03/05/2023FOKUS: Megaprojekte im Südostens Mexikos; Widerstand der indigenen Gemeinden zur Verteidigung von Territorien und dem Leben
11/07/2023
I m März diesen Jahres, veröffentlichte Amnesty International seinen jährlichen Artikel, in welchem die Menschenrechtskrise in Mexiko erörtert wird und unterstreicht das Fehlen von Maßnahmen der Regierung zur Lösung dieses Problems.
Der Artikel informierte, dass in 2022, die Nationale Menschenrechtskommission (CNDH) 476 Beschwerden gegen die Nationalgarde (GN) erhielt und 404 gegen das Ministerium für Nationale Verteidigung (Sedena) wegen Menschenrechtsverletzungen wie Folter, Tötungen, gewaltsamem Verschwindenlassen und willkürlichen Inhaftierungen. Er betonte, dass weiterhin ein übermäßiger Einsatz öffentlicher Gewalt zu beobachten sei. Darüber hinaus wies er darauf hin, dass die Nationalgarde im vergangenen Jahr 227 Gebiete besetzt hat, die normalerweise unter die Zuständigkeit ziviler Behörden fallen, von denen 148 (65,1 %) nichts mit der öffentlichen Sicherheit zu tun hatten.

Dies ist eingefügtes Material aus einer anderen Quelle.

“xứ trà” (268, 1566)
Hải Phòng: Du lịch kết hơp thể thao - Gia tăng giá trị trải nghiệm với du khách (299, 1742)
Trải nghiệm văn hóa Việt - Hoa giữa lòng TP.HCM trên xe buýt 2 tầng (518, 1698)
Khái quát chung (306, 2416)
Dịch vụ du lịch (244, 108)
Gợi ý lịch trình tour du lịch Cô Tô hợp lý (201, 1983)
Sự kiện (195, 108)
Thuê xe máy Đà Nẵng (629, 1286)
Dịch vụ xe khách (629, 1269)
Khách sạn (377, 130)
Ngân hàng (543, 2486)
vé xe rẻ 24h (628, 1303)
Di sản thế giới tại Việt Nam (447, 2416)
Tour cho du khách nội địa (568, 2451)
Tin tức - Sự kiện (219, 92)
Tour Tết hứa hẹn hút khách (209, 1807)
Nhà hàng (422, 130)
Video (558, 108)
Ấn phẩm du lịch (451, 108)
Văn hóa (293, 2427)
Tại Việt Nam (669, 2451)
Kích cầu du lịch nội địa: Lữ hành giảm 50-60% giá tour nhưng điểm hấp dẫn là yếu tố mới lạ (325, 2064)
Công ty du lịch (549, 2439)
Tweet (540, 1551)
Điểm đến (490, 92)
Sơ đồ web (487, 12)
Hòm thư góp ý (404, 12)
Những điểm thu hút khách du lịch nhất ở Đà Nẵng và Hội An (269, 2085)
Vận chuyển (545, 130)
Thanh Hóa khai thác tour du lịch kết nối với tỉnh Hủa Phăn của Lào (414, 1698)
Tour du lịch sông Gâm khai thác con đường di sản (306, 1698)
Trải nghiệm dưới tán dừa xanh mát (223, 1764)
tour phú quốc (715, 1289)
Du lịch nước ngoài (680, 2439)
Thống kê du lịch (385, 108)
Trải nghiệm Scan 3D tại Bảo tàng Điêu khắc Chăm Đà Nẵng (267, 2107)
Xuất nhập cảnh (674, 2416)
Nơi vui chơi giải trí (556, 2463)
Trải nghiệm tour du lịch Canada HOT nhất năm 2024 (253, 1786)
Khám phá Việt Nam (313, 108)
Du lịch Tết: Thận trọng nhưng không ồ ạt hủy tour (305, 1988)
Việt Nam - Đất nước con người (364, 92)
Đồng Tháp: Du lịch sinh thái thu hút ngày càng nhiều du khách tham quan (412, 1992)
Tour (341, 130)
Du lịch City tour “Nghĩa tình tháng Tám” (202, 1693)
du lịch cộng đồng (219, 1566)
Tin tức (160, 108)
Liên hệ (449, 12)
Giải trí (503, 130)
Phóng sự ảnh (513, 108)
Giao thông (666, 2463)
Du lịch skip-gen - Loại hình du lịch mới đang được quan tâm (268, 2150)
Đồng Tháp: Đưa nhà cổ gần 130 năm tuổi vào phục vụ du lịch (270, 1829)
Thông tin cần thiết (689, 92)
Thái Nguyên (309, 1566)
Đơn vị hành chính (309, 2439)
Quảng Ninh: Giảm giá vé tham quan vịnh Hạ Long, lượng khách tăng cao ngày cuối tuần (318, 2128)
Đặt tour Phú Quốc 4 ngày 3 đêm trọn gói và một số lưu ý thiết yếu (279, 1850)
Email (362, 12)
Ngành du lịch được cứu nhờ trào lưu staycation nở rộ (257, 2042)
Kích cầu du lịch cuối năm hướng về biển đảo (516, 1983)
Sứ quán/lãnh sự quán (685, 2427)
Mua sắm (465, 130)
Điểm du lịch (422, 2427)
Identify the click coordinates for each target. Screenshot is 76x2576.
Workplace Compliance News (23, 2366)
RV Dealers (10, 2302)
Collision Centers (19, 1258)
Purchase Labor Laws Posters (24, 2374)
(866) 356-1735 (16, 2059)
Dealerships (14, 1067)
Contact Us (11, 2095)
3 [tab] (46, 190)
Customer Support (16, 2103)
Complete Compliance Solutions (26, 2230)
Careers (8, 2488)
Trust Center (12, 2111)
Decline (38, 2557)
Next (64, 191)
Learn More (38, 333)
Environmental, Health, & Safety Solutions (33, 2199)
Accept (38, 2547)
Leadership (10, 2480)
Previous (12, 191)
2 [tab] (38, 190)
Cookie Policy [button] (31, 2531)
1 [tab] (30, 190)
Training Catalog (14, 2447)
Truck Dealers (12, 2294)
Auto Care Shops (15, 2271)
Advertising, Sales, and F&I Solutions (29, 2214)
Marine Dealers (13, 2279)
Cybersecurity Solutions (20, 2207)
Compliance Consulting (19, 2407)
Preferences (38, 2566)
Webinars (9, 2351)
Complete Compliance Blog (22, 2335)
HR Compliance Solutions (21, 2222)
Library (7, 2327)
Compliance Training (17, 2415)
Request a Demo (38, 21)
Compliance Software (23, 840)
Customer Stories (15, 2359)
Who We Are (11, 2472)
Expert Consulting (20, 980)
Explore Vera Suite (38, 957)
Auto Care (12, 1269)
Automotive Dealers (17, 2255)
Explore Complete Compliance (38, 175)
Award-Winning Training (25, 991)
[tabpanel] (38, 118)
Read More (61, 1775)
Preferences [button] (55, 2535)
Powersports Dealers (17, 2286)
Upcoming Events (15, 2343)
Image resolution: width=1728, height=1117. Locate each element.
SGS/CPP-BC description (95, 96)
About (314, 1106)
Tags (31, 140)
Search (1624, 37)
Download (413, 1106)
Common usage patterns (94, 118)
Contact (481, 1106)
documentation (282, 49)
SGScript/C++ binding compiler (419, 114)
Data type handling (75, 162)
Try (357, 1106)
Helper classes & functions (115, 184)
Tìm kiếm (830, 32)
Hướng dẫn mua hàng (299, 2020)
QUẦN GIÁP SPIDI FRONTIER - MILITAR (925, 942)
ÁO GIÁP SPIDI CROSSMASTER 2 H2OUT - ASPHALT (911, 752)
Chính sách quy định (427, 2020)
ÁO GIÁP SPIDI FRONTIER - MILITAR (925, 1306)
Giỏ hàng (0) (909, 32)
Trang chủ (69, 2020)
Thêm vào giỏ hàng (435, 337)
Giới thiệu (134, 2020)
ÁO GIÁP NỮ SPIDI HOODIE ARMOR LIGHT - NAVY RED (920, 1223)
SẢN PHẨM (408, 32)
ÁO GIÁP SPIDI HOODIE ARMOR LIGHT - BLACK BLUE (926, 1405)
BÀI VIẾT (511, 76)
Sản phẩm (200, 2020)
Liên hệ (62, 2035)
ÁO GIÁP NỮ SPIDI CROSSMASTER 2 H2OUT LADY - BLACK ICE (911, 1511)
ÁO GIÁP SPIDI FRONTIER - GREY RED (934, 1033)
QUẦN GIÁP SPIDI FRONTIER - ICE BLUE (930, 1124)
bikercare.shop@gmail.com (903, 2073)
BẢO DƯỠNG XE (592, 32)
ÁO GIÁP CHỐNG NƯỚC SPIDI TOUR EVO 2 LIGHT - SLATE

Um diesen Trend zu bremsen, hat der Oberste Gerichtshof der Nation (SCJN) im April die operative und administrative Übertragung der Nationalgarde (GN) auf das Sekretariat für Nationale Verteidigung (Sedena) für verfassungswidrig erklärt, da die GN damit ihren zivilen polizeilichen Befehlscharakter verlieren würde. Diese Übertragung war vom Kongress im September 2022 genehmigt worden. Der SCJN entschied außerdem, dass die Exekutive bis zum 1. Januar 2024 Zeit hat, die Garde wieder dem Sekretariat für Sicherheit und Bürgerschutz zu unterstellen. Seit dieser Entscheidung hat Präsident Andrés Manuel López Obrador (AMLO) die Minister des Obersten Gerichtshofs scharf angegriffen. Er teilte mit, dass er im September 2024 einen Vorschlag für eine Verfassungsreform vorlegen werde, die es ermöglichen würde, die GN dem Militär zu unterstellen.
Der UN-Hochkommissar für Menschenrechte in Mexiko, Volker Türk, forderte seinerseits die Behörden auf, dem Urteil des Obersten Gerichtshofs nachzukommen. Er wies erneut darauf hin, wie wichtig es sei, den zivilen Charakter der GN „im Einklang mit der mexikanischen Verfassung und den internationalen Menschenrechtsstandards“ zu gewährleisten. Dies bedeutet, dass „die Streitkräfte nur in Ausnahmefällen, in Unterordnung unter die zivilen Behörden und stets unter der wirksamen Aufsicht unabhängiger ziviler Stellen“ eingesetzt werden sollten.
Einer der neuen Bereiche, in welchem das mexikanische Militär eine große Präsenz aufweist ist der Bau, die Abschirmung und die Nutzung von Megaprojekten, die von der Bundesregierung gefördert werden, indem sie Äußerungen von Nichtkonformität gegenüber diesen Projekten unterbindet.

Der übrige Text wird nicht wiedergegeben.